# PAGE start

Today I finished cleaning up this garden, but now with the added room from my edging job I need to go through my trays and trays of plants to see what will get planted here. There are so many….I’m thinking I will add a few Viola pedata, the bird’s foot violet and perhaps a few more Primula. Because you can never have too many Primroses!!

It’s now coming close to show season in the plant world. While there are loads of garden shows now open all over the country,  what I am most interested in are the specific plant society shows where you’ll find alpines of all sorts, Primula, Narcissus, etc. grown to perfection by meticulous and sometimes not so meticulous growers.  The next show that I will be attending this year is the American Primrose Society National Show being held in Potland, OR.  I’m so excited to be attending this show as the Pacific Northwest is the Primrose growers ideal climate and the concentration of nurseries that grow Primula and all sorts of woodland treasures is fantastic!! I have compiled a large list of nurseries & gardens  to visit….here’s a small sampling of them…Wild Ginger Farm, Fraser’s Thimble Farms & The Bloedel Reserve . And that’s just a small selection! I’m going to bring a fairly empty suitcase so I’ll have lots of room to bring plants home….I may even mail some plants home! The show is going to be at the same time as the Oregon Hardy Plant Society and in the same venue so I’ll have access to many fine growers at the show. More info on that here.

# PAGE end
# PROVIDED DATA start

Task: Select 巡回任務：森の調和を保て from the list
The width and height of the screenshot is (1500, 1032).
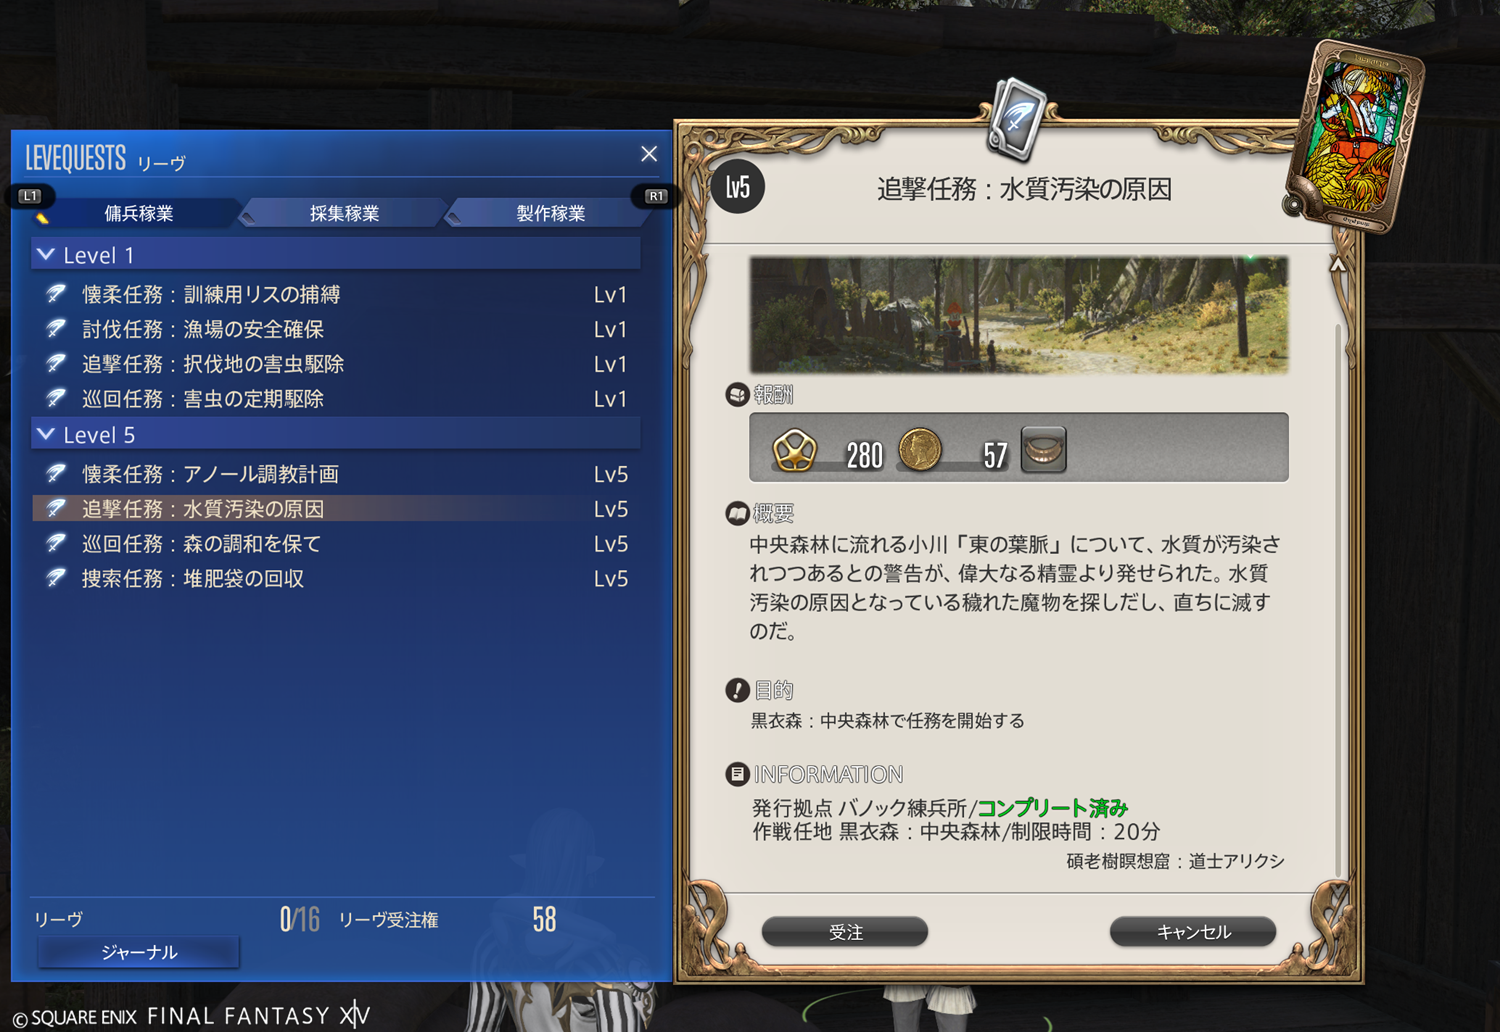Action: coord(336,544)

# PROVIDED DATA end

▸ **TASK REQUIREMENTS**
A. Which violet does the gardening post say might be added?
B. Return everything in the gardening post from "Today I finished" down to "too many Primroses!!".

▸ **RESPONSES TO THE TASKS**
A. Viola pedata, the bird's foot violet.

B.
Today I finished cleaning up this garden, but now with the added room from my edging job I need to go through my trays and trays of plants to see what will get planted here. There are so many….I’m thinking I will add a few Viola pedata, the bird’s foot violet and perhaps a few more Primula. Because you can never have too many Primroses!!